Transcribe the entries below without alteration.

-- Opening Marker --

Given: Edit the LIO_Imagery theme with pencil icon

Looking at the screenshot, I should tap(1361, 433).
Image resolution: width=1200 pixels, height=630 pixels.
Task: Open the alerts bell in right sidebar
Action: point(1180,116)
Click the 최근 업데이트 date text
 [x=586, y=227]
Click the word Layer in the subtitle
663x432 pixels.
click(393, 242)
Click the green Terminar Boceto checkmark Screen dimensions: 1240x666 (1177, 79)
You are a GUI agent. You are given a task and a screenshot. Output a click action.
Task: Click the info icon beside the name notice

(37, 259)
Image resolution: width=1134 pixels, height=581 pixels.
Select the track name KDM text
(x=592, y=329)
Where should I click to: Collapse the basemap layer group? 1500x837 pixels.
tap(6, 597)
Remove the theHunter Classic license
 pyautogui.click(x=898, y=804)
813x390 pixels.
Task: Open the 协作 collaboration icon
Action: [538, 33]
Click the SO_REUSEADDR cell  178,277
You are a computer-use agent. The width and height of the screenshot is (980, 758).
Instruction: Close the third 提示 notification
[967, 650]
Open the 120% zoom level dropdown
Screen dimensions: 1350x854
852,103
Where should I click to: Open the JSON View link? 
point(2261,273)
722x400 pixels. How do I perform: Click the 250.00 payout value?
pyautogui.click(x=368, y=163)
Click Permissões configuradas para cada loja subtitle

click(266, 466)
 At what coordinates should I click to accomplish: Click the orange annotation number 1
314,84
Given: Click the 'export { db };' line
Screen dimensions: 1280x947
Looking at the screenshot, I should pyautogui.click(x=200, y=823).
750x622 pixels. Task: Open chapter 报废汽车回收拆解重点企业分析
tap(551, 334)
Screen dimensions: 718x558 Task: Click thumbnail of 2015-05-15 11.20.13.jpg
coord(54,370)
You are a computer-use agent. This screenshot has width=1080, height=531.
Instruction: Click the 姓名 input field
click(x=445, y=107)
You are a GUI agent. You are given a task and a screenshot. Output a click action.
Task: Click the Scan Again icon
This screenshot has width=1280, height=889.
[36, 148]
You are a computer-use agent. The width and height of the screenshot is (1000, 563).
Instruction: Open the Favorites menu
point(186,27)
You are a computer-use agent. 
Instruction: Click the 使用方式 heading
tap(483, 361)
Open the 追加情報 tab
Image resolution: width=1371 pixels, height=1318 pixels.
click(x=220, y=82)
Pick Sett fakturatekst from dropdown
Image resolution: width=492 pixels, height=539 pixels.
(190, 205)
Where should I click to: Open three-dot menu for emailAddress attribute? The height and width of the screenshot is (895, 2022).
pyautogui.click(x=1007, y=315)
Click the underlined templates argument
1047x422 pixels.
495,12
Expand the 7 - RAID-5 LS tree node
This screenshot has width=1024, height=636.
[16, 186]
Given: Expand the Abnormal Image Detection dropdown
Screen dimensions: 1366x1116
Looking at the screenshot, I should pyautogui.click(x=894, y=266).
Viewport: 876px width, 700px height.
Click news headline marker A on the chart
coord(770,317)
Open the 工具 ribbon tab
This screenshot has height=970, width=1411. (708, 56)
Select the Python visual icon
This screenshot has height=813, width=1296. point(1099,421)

-- Closing Marker --

RESULT FOR THIS TASK.
Given: Edit the LIO_Imagery theme with pencil icon

Looking at the screenshot, I should tap(1361, 433).
Image resolution: width=1200 pixels, height=630 pixels.
Task: Open the alerts bell in right sidebar
Action: point(1180,116)
Click the 최근 업데이트 date text
 [x=586, y=227]
Click the word Layer in the subtitle
663x432 pixels.
click(393, 242)
Click the green Terminar Boceto checkmark Screen dimensions: 1240x666 (1177, 79)
You are a GUI agent. You are given a task and a screenshot. Output a click action.
Task: Click the info icon beside the name notice

(37, 259)
Image resolution: width=1134 pixels, height=581 pixels.
Select the track name KDM text
(x=592, y=329)
Where should I click to: Collapse the basemap layer group? 1500x837 pixels.
tap(6, 597)
Remove the theHunter Classic license
 pyautogui.click(x=898, y=804)
813x390 pixels.
Task: Open the 协作 collaboration icon
Action: [538, 33]
Click the SO_REUSEADDR cell  178,277
You are a computer-use agent. The width and height of the screenshot is (980, 758).
Instruction: Close the third 提示 notification
[967, 650]
Open the 120% zoom level dropdown
Screen dimensions: 1350x854
852,103
Where should I click to: Open the JSON View link? 
point(2261,273)
722x400 pixels. How do I perform: Click the 250.00 payout value?
pyautogui.click(x=368, y=163)
Click Permissões configuradas para cada loja subtitle

click(266, 466)
 At what coordinates should I click to accomplish: Click the orange annotation number 1
314,84
Given: Click the 'export { db };' line
Screen dimensions: 1280x947
Looking at the screenshot, I should pyautogui.click(x=200, y=823).
750x622 pixels. Task: Open chapter 报废汽车回收拆解重点企业分析
tap(551, 334)
Screen dimensions: 718x558 Task: Click thumbnail of 2015-05-15 11.20.13.jpg
coord(54,370)
You are a computer-use agent. This screenshot has width=1080, height=531.
Instruction: Click the 姓名 input field
click(x=445, y=107)
You are a GUI agent. You are given a task and a screenshot. Output a click action.
Task: Click the Scan Again icon
This screenshot has width=1280, height=889.
[36, 148]
You are a computer-use agent. The width and height of the screenshot is (1000, 563).
Instruction: Open the Favorites menu
point(186,27)
You are a computer-use agent. 
Instruction: Click the 使用方式 heading
tap(483, 361)
Open the 追加情報 tab
Image resolution: width=1371 pixels, height=1318 pixels.
click(x=220, y=82)
Pick Sett fakturatekst from dropdown
Image resolution: width=492 pixels, height=539 pixels.
(190, 205)
Where should I click to: Open three-dot menu for emailAddress attribute? The height and width of the screenshot is (895, 2022).
pyautogui.click(x=1007, y=315)
Click the underlined templates argument
1047x422 pixels.
495,12
Expand the 7 - RAID-5 LS tree node
This screenshot has width=1024, height=636.
[16, 186]
Given: Expand the Abnormal Image Detection dropdown
Screen dimensions: 1366x1116
Looking at the screenshot, I should pyautogui.click(x=894, y=266).
Viewport: 876px width, 700px height.
Click news headline marker A on the chart
coord(770,317)
Open the 工具 ribbon tab
This screenshot has height=970, width=1411. (708, 56)
Select the Python visual icon
This screenshot has height=813, width=1296. point(1099,421)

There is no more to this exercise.